Model Development for Health-Care Services in Response to the Needs of the Patient Family Members in the ICU of Surat Thani Hospital
Keywords:model, health-care services, needs of the patient’s family members, ICU
providing health-care services in Intensive Care Unit (ICU) must also be extended to the patient's family members to provide holistic care to all of them. .
Research objectives: This mixed methods study aimed to: 1) analyze the situations and expectations for health-care services of patient’s family members in the ICU of Surat Thani hospital; 2) develop a model for health-care services in response to the needs of patient’s family members, and 3) evaluate the appropriateness of the developed model.
Research methodology: Sample were recruited using purposive sampling technique and consisted of two groups.
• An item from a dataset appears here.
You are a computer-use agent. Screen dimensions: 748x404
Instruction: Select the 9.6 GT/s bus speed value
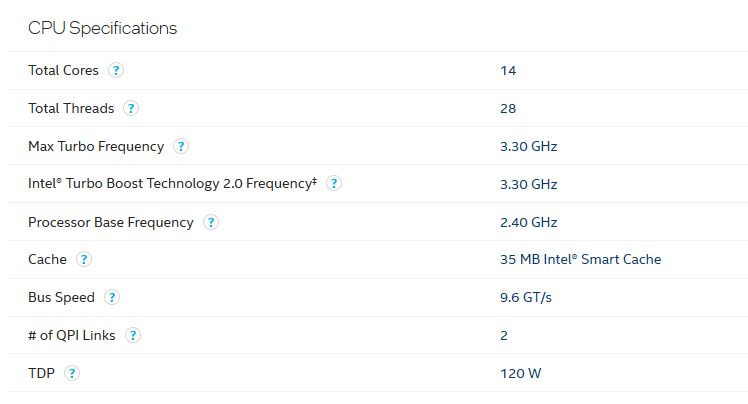pos(526,298)
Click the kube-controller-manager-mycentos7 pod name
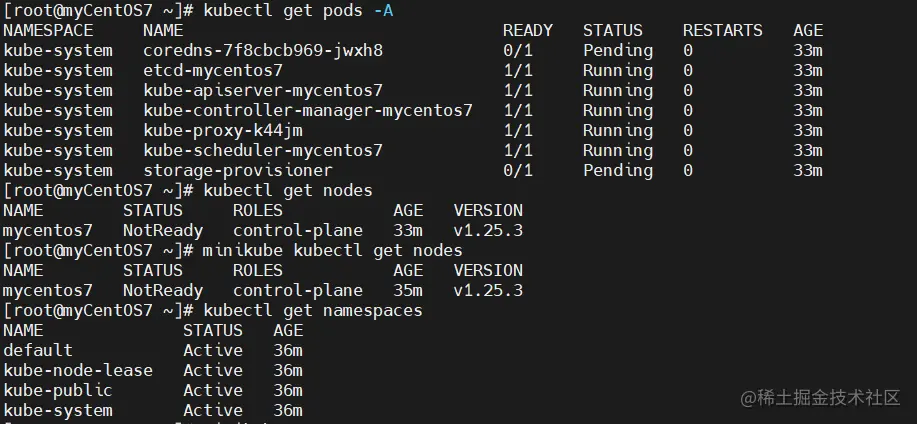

The first group was for analyzing the situation and expectations for health care services of patient’s family members in the ICU. This group consisted of 52 participants (32 for quantitative data, and 20 for qualitative data). The second group was to evaluate the appropriateness of the developed model. This group consisted of 4 experts. Two sets of questionnaires were used: 1) questionnaires and an in depth-interview form for analyzing the situation and expectations of health care services of patient’s family members in the ICU. Nancy C. Molter and Jane Stover Leske (1983) gave us a permission to translate this tool into Thai and then this tool was used in this study; and 2) an evaluation form to evaluate the appropriateness of the developed model. The content validity of these tools were verified by 4 experts, and it was 0.78. Qualitative data were analyzed using content analysis, and descriptive statistics were used to analyze quantitative data.
Results: Research findings were as follows. 1) The patient’s family members in the ICU rated the situation and their expectations for health care services overall at the high level; in order from high to low expectation: assurance, information, support, and comfort, respectively. 2) The developed model consisted of seven components including: (1) communication of clear, true, and continuous information; (2) information about the necessity and benefits of the medical instruments used; (3) patient family members’ participation in decision making and taking care of patients; (4) psychological care and therapy for patient’s family members; (5) knowledge about rights and benefits associated with medical treatment, and coordination with relevant divisions; (6) a suitable environment and services to meet the needs of patient’s family members; and (7) fast medical services with modern equipment. Finally, 3) the developed model for health care services of patient’s family members in the ICU of Surat Thani hospital was evaluated as suitable (88.88%).
Conclusions: This study reflected that patient's family members are the important clients which significantly lead nurses to provide holistic care, and also to improve the quality of nursing care in the ICU.
Implications for practice: The developed model can be used to provide health-care services to meet the needs of patient’s family members in ICU. However, it may take into account that the needs of the family members might be different and it depends on the context of each hospital.